Harris then returned to California to attend law school at the University of California, Hastings College of the Law through its Legal Education Opportunity Program (LEOP). While at UC Hastings, she served as president of its chapter of the Black Law Students Association. She graduated with a Juris Doctor in 1989 and was admitted to the California Bar in June 1990.
Harris met her husband, attorney Doug Emhoff, through a mutual friend who set up Harris and Emhoff on a blind date in 2013. Emhoff was an entertainment lawyer who became partner-in-charge at Venable LLP's Los Angeles office. Harris and Emhoff were married on August 22, 2014, in Santa Barbara, California.[360] Harris is a stepmother to Emhoff's two children, Cole and Ella, from his previous marriage to the film producer Kerstin Emhoff. As of August 2019, Harris and her husband had an estimated net worth of $5.8 million.

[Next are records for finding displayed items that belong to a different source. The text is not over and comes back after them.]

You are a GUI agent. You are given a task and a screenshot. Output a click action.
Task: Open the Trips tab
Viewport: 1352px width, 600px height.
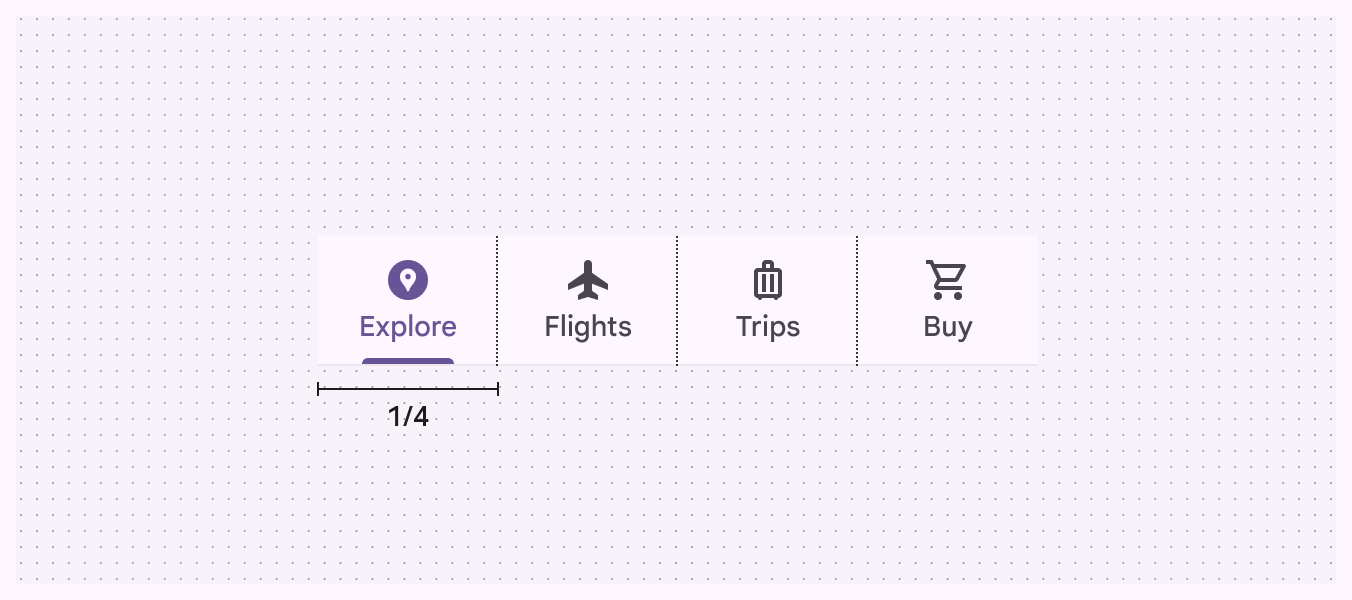coord(768,301)
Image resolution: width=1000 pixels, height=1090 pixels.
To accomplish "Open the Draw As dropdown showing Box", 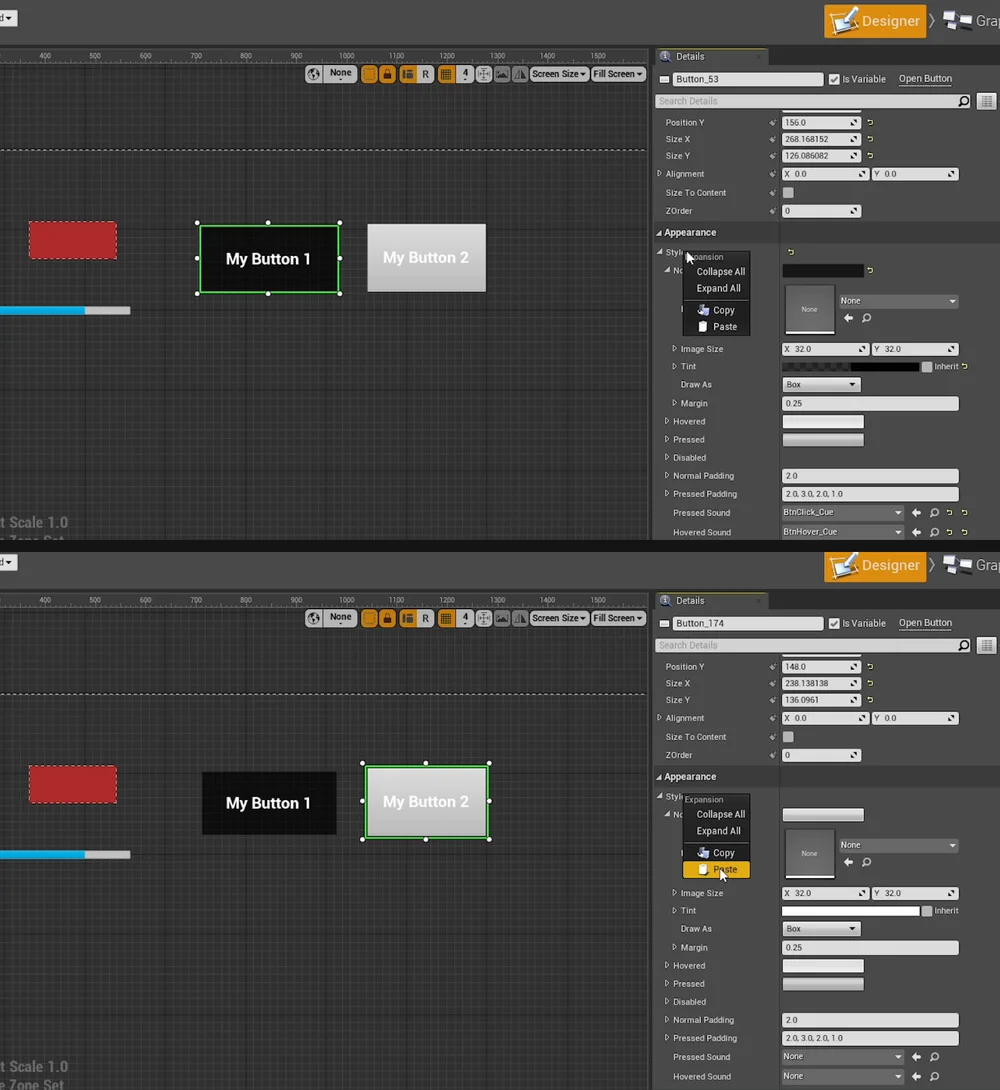I will pyautogui.click(x=820, y=384).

Harris is a multiracial American and a Baptist, holding membership of the Third Baptist Church of San Francisco, a congregation of the American Baptist Churches USA. She is a member of The Links.
Harris's sister, Maya, is a lawyer and MSNBC political analyst; her brother-in-law, Tony West, is general counsel of Uber and a former United States Department of Justice senior official. Her niece, Meena, is the founder of the Phenomenal Women Action Campaign and former head of strategy and leadership at Uber.
In 2005, the National Black Prosecutors Association awarded Harris the Thurgood Marshall Award. That year, she was included in a Newsweek report profiling "20 of America's Most Powerful Women". A 2008 New York Times article also identified her as a woman with potential to become president of the United States, highlighting her reputation as a "tough fighter".
In 2013, 2020, and 2021, Time included Harris on the Time 100, Time's annual list of the 100 most influential people in the world. In 2016, the 20/20 Bipartisan Justice Center awarded Harris the Bipartisan Justice Award along with Senator Tim Scott. Biden and Harris were jointly named Time Person of the Year for 2020.
Harris was selected for the inaugural 2021 Forbes 50 Over 50; made up of entrepreneurs, leaders, scientists and creators who are over the age of 50.